Lavender retrospective

I’ve tried to incorporate the spirit of my “staycation” two weeks ago into my everyday life. I have tried to embrace a more carefree joie de vivre.

I think to some extent it is working.

Scrolling through my blog feed, I see lots of random home-cooked meals, even more pizzas and fast food… I mean, what crazy mood swing prompted me to eat TWO blizzards from DQ in one night???
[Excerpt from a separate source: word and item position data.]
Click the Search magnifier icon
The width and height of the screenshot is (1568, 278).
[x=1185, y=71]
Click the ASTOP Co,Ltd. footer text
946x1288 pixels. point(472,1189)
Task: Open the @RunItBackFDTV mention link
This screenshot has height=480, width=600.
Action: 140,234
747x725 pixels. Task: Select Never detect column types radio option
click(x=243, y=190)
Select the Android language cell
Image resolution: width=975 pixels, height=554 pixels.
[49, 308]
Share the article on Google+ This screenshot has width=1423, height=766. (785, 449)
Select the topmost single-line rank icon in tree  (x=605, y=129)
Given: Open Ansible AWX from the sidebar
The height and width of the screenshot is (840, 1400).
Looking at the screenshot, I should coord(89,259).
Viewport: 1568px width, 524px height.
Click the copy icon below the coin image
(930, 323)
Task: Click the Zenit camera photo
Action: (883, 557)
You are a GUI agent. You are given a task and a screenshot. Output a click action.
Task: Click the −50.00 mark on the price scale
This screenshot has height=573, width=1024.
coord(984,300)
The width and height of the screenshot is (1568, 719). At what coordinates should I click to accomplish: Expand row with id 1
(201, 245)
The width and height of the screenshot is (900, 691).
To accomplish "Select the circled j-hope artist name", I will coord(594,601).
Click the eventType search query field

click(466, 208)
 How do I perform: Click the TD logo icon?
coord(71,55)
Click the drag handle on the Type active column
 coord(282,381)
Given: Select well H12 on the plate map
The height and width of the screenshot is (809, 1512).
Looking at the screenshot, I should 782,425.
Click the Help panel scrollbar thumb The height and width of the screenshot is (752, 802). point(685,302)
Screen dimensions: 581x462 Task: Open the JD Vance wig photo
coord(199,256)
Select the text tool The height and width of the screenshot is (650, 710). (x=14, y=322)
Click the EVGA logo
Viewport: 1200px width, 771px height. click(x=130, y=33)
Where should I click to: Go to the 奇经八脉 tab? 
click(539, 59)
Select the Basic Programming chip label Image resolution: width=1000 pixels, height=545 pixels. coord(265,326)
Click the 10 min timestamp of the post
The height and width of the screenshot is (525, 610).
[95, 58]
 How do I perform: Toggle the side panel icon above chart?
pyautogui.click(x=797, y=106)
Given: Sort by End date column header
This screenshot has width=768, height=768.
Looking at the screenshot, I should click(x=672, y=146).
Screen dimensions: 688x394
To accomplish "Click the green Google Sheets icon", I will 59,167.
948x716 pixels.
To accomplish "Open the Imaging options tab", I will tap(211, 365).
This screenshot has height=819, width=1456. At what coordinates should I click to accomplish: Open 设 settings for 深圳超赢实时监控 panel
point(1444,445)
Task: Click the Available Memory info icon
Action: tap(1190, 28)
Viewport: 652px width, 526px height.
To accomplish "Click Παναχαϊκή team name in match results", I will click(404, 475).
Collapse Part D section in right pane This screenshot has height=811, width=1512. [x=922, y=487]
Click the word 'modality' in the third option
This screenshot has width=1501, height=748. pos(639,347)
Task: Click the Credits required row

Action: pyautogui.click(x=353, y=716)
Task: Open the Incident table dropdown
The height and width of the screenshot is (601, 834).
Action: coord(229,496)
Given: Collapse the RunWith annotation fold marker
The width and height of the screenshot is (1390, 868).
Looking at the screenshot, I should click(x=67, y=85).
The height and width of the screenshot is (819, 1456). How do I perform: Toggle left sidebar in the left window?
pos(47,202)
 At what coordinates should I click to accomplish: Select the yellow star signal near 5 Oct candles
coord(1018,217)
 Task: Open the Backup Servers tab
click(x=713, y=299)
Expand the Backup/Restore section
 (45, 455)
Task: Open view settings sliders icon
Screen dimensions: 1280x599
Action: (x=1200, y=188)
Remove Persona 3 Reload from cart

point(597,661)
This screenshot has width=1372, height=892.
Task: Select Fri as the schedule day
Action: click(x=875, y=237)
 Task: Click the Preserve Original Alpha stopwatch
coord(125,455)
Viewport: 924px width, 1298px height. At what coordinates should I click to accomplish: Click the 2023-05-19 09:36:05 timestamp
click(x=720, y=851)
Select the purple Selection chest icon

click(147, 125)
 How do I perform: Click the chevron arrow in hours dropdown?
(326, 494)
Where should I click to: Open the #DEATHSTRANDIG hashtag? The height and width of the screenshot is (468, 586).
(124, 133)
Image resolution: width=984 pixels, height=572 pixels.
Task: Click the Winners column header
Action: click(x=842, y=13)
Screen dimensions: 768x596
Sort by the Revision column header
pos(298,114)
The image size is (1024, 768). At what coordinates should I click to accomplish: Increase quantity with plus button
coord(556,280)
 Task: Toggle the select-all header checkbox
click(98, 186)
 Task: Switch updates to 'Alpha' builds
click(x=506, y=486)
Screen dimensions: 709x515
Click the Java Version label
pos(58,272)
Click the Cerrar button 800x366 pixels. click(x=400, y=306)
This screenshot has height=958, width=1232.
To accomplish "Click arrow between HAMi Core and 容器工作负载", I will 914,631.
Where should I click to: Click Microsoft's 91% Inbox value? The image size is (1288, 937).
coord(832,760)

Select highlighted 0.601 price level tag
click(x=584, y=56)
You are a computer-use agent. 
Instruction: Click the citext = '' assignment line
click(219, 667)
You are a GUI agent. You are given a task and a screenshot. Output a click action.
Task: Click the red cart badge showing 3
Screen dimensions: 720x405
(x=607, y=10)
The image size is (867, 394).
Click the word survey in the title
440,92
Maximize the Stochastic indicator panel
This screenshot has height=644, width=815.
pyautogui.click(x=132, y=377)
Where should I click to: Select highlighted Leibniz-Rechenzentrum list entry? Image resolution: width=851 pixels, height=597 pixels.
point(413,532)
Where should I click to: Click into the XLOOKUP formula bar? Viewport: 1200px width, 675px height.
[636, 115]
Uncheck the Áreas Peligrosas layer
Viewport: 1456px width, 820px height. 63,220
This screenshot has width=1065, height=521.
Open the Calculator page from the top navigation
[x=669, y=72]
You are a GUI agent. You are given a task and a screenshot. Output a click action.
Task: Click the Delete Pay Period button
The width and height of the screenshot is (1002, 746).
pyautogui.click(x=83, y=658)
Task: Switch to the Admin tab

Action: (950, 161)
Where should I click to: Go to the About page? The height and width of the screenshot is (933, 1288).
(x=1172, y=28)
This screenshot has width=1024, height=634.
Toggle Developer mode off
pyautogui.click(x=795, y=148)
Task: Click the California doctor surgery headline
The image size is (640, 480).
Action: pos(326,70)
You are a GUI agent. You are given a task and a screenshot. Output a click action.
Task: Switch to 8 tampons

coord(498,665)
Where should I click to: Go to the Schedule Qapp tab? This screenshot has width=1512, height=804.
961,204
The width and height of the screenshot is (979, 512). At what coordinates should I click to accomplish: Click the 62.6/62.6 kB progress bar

My dental work on Wednesday was a huge success and has prompted such a physical and emotional relief— because when you’re slowly paying off more than a thousand dollars in dental bills and something is not right, it drains you.

It reminds me, as life often does, that our struggles never really end. The only destination in this journey is death, regardless of what milestones we try to hit along the way.

Some days it’s harder to get out of bed than others, but hopefully there is something for all of us to appreciate and something we can do for the world.

I opened my Lock Keeper Gin from County Seat Spirits last night. Mixed a shot of so with equal parts carbonated water and a light French lavender soda.

Gin by itself has a clean but bitter taste, in my opinion, with the Lock Keeper Gin bursting with a strong citrus aftertaste. The light blend of lavender gave the gin just enough sweetness to be undetectable in my cocktail. I find gin way smoother and easy to mix than vodka, which I know is an unpopular opinion.